Depth first picks one path and traverses it until it can't go anymore or it finds the end. Check the "depth" of a path.
Breadth first finds all steps from the current spot, sees if it's the end and it it's not, checks all the steps from those steps.
Djikstra and A*, the ones on the left are also similar. Basically you know the distance between the start point and the end point, and you choose the path from the current point that looks like the shortest path until you can't go any more or you find the end. Basically if the absolute distance from the current point is 5 down and 3 left, you'd choose a path that would make that distance shorter. Probably down or to the left.
The visualization is showing how each is algorithm is traversing the maze. The blue represents the paths they are trying. When an algorithm finds the route, it's done and highlights the path in green.
Since the path is mostly vertical from the starting point, it does give you a skewed view of the efficiency of the depth first search. If the path were horizontal or diagonal, it would give a different result.
Everyday I realize how much I don't belong in this sub.
Can anyone give me an ELI5 of what a pathfind algorithm is and what the 4 are doing?
Is A* similar to an optimized version of Dijkstra? I never realized that Dijkstra would check every possible branch until it found the end.
Well, it depends on the application. Mazes are just graphs. I can definitely think of use cases where finding a path quickly is more important than finding the fastest path. For example, I have 1 million mazes that I need to determine whether they have a solution or not (e.g. you have a social network and you want to determine whether two users are connected at all). Depending on the expected layout of the graphs/mazes dfs could be the most performant option.

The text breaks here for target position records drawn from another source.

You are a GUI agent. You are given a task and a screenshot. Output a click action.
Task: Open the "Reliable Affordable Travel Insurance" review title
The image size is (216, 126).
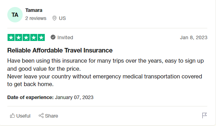pyautogui.click(x=60, y=50)
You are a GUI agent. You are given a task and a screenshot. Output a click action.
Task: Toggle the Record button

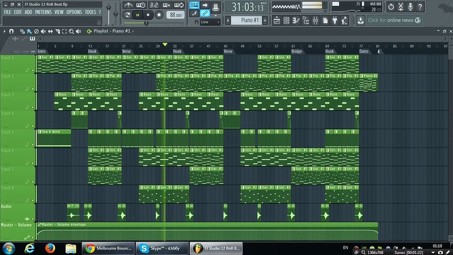(158, 15)
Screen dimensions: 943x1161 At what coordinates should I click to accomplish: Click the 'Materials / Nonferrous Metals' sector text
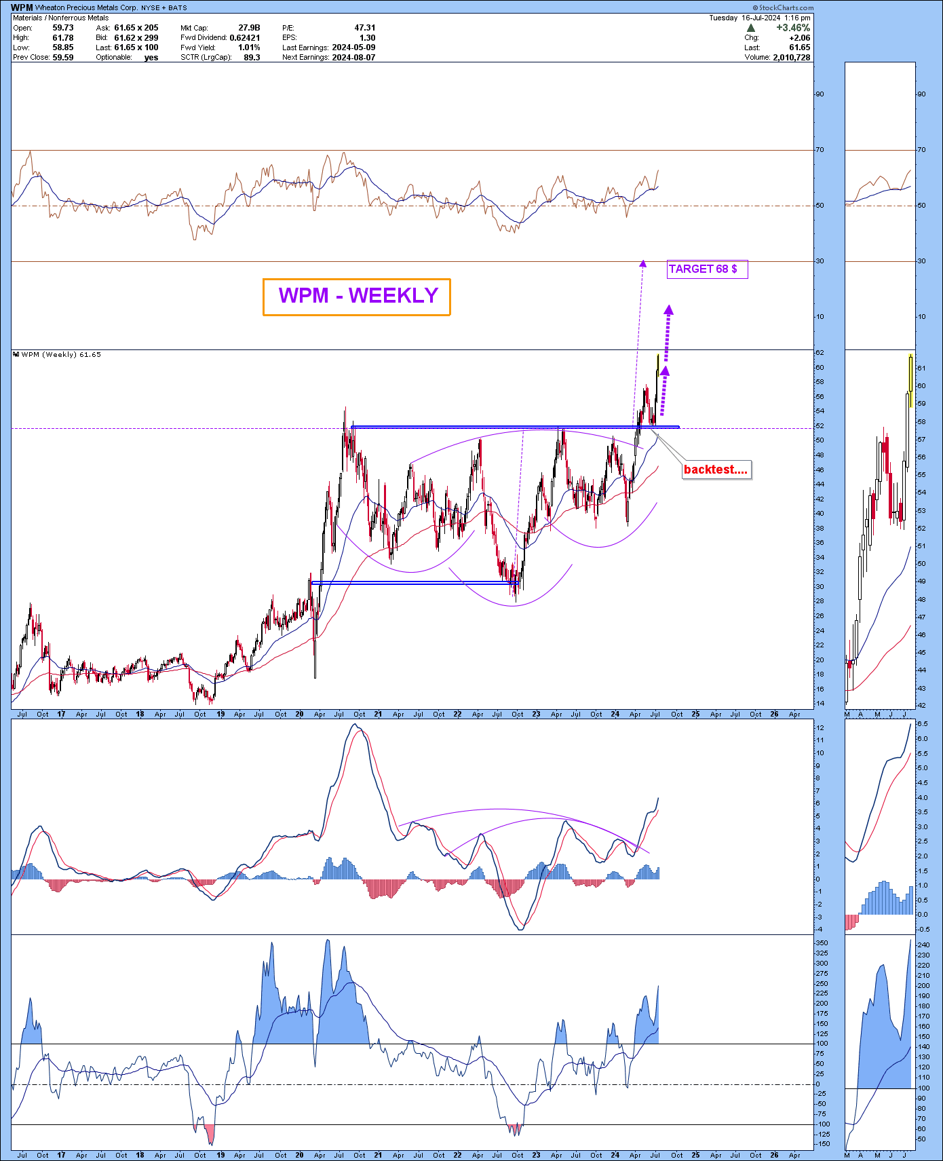tap(61, 18)
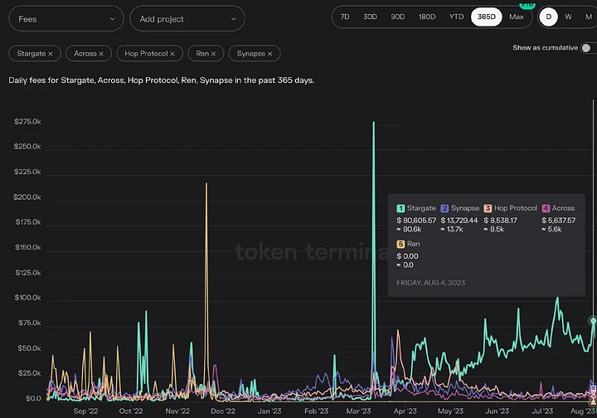The height and width of the screenshot is (418, 597).
Task: Remove Hop Protocol from the comparison
Action: pos(173,53)
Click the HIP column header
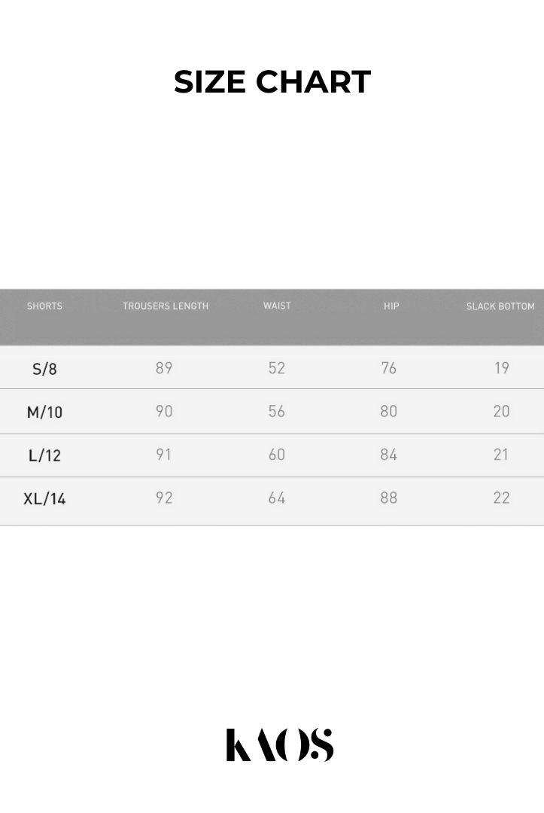 click(x=391, y=306)
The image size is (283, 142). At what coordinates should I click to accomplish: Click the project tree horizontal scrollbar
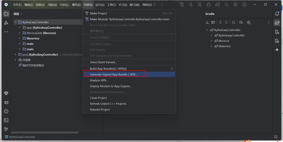pos(45,132)
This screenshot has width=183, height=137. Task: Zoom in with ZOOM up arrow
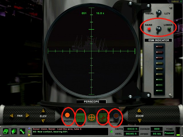pyautogui.click(x=140, y=111)
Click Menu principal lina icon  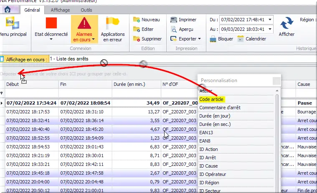(9, 23)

Computer Science student here. Time isn't a major factor with mazes like this because because computers are really fast. The best or optimal path is the path that has the lowest cost.
With problems that do take a while people user smarter searching algorithms. These "Smart" Searching algorithms like A* pick where to go next by minimizing the distance they've travelled (correlated to time) and the distance they think they'll have to travel to find the solution. But still the best solution is the one with the shortest path, they just find it faster by picking their next move better.